Lloyds Banking Group has announced its plans to become the first organisation in Europe to introduce new crime prevention technology to help protect its 30 million customers from telephone fraudsters. The state-of-the-art approach is known as “phoneprinting”, and creates an “audio fingerprint” of each call to highlight unusual activity and stop criminal callers.
Commenting on this news is Jules Campeau, Chief Revenue Officer at NuData Security, an award winning behavioural biometrics company:
“Lloyd’s customers should be able to rest a bit easier knowing that Lloyd’s is embracing new technology in their efforts to protect customers against the criminal use of stolen identities resulting from the many data breaches that we have seen these past years.
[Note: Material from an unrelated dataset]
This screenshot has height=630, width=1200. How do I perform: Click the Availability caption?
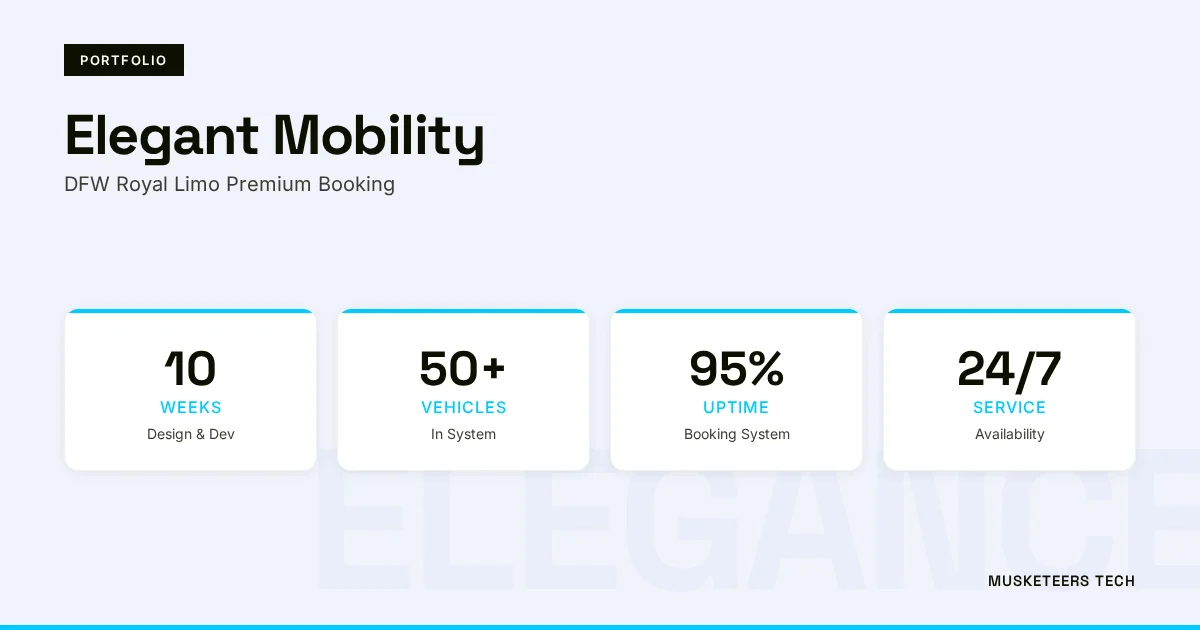click(1010, 434)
Many bank customers fear that their accounts will be taken over from thieves who have gotten hold of their credentials and then use their real personally identifiable information (PII) to phone into a bank to change key account information and gain control of the account. The industry has certainly seen a rise in stolen PII data like names, addresses, friends and spouses, but also facial scans, fingerprints and biometric data. As of yet, Voiceprinting may be the least likely of the physical/active biometric data to be spoofable, especially when layering it with multiple other interaction data points such as location, number history, call type etc.
User verification methods that use cross channel data points are becoming the new standard in user verification to stop fraudsters who already have access to so much of our stolen PII data online. Having technologies like this in place seems like it would help passively verify users using multiple factors.
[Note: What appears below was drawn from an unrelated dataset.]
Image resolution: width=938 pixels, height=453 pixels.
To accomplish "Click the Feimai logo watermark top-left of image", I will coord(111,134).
The one area we have to remember, however, is that anytime we base authentication upon data that can never be changed, we add risk to consumers who bear the burden of proof for a lifetime. If the biometric data should ever be compromised, physical biometrics are unchangeable. Taking biometrics beyond physical biometrics such as single-point fingerprint, retinal or facial scan and layering additional behavioural attributes and passive biometrics elevates the static data to a dynamic model much akin to the proverbial moving target.
That said, it’s encouraging that Lloyds is using this layered biometric and behavioural model as it has little to no impact on users. We’ve been seeing the shift for a long time as banks have been actively reducing friction based security controls at verification, opting now for systems that are able to passively collect and analyse live customer data in real-time without creating angst on the part of their customers. Our solution which uses behavioural data, rather than physical data like voice, performs powerful analysis in real-time. It can return an identity confidence score almost instantaneously and adds yet another layer of frictionless protection for our customers.”